# Snow plow in bucket



## rjigto4oje (Oct 27, 2010)

Has anyone ever mounted a snowplow in a bucket if so how did it work im thinking of doing this so after I plow I can disconect and stack any info or pics would be apreacated or does this sound crazy in would b cheaper i would npt have to buy s tach plate


----------



## ScubaSteve728 (Jan 17, 2012)

im sure it could be done with some sort of bolts in the bucket or a slide on mount on the cutting edge of the bucket
maybe even welding the plow mounts into the back of the bucket


----------



## rjigto4oje (Oct 27, 2010)

ScubaSteve728;1597527 said:


> im sure it could be done with some sort of bolts in the bucket or a slide on mount on the cutting edge of the bucket
> maybe even welding the plow mounts into the back of the bucket


 I was thinking about in the back of the bucket thanks


----------



## lawnboy2121 (Jan 25, 2007)

Mount it on plate not in a bucket it's pilot easier to hook and unhook than to keep pinning and unpinning the plow in a bucket


----------



## linckeil (Sep 18, 2007)

i did this for my neighbor. he had an old 6.5 meyer manaul angle plow lying around. i welded the ears in the back of the bucket. curl or lift the bucket and the front edge of the bucket contacts the A frame on the plow and lifts it up. very simple, but works.


----------



## rjigto4oje (Oct 27, 2010)

Thanks guys a welder and some sctap steel is cheaper than a tach plate


----------



## Jt13speed (Nov 9, 2003)

A small company in my hometown had a 10ft fisher plow mounted in a backhoe bucket they used to clear a parking lot.
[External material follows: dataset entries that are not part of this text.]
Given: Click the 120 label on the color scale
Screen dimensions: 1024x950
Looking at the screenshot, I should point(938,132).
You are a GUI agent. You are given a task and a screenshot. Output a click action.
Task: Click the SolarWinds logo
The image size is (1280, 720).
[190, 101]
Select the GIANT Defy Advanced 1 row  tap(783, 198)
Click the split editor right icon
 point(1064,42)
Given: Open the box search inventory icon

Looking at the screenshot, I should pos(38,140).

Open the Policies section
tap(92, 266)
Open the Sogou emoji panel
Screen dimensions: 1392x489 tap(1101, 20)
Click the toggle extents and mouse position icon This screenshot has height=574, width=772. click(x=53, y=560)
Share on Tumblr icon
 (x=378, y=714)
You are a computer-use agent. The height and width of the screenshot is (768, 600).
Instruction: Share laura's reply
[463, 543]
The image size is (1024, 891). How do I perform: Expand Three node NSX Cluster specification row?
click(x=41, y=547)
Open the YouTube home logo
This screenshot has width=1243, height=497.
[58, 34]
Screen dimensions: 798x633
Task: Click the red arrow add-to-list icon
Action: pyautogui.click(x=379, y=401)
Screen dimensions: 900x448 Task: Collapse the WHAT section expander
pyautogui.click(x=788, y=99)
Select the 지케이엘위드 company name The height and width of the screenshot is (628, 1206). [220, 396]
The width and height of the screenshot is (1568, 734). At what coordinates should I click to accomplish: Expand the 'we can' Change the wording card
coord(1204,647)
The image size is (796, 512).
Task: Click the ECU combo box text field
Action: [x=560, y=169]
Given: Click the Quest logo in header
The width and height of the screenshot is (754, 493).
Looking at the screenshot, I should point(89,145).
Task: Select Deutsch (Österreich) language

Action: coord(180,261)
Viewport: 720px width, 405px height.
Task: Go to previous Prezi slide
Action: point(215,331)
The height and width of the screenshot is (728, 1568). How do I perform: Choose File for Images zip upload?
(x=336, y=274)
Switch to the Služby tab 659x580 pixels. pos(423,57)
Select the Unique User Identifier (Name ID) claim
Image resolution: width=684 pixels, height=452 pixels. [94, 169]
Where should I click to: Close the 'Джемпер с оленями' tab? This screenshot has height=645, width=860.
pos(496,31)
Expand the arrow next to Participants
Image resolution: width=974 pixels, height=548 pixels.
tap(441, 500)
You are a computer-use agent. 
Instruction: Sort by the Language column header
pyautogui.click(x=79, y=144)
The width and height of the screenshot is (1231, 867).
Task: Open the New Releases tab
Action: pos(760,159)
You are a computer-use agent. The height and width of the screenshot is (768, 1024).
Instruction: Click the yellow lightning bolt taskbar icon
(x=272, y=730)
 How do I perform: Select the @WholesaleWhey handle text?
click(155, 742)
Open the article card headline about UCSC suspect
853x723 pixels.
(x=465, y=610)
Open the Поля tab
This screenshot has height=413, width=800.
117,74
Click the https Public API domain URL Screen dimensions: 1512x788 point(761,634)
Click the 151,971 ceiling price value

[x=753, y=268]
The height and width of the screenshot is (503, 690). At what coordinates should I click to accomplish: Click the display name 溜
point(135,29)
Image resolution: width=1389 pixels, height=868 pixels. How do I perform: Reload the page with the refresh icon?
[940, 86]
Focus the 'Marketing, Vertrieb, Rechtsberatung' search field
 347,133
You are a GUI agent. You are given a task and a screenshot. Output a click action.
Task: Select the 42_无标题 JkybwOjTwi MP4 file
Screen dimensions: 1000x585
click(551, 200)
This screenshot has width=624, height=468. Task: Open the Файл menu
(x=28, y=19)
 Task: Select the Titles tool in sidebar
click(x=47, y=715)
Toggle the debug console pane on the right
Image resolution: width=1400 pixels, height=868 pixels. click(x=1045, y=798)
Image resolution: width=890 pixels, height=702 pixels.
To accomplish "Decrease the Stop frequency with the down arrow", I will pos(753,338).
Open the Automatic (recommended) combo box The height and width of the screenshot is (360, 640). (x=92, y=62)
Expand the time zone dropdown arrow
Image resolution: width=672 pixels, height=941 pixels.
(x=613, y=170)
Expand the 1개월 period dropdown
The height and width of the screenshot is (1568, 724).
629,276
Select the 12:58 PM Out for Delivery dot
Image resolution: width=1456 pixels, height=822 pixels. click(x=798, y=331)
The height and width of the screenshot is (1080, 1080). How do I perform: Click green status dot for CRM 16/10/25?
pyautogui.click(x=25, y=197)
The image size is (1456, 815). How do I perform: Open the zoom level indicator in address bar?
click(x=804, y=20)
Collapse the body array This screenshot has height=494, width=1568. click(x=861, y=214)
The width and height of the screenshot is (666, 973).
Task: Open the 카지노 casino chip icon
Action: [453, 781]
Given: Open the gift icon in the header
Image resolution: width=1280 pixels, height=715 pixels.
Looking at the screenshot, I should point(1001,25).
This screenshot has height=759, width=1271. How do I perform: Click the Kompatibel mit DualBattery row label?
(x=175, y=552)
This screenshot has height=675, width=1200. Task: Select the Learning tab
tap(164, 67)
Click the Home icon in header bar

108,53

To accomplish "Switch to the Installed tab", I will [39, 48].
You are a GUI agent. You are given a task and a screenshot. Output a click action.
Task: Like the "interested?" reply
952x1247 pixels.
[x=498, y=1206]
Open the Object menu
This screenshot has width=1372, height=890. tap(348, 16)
Used it for several years, like its been said, brackets in toward the backside of the bucket.


----------



## cotter (Oct 9, 2010)

I did just that, got pics somewhere. I made a plate that bolts to the bucket and the plow pins to the plate. It works real good but easy to get front heavy depending on the size of your machine, plow blade and counter weight. Plenty of guys over at www.tractorbynet.com have done it and have pics posted.


----------



## Mark13 (Dec 3, 2006)

rjigto4oje;1598415 said:


> Thanks guys a welder and some sctap steel is cheaper than a tach plate


You can always make your own quick attach plate as well. Otherwise I think they can be had for about $100 depending what your time is worth to you.


----------



## geer hed (Nov 22, 2010)

We just took and welded ears inside the bucket on the bottom about half way back, then ran a chain over the top of the bucket to a hook that was welded to the backside. It worked really well and you can stack snow with it also. You just have to play with the hight and angle of the bucket so the buckets cutting edge isn't on the road.


----------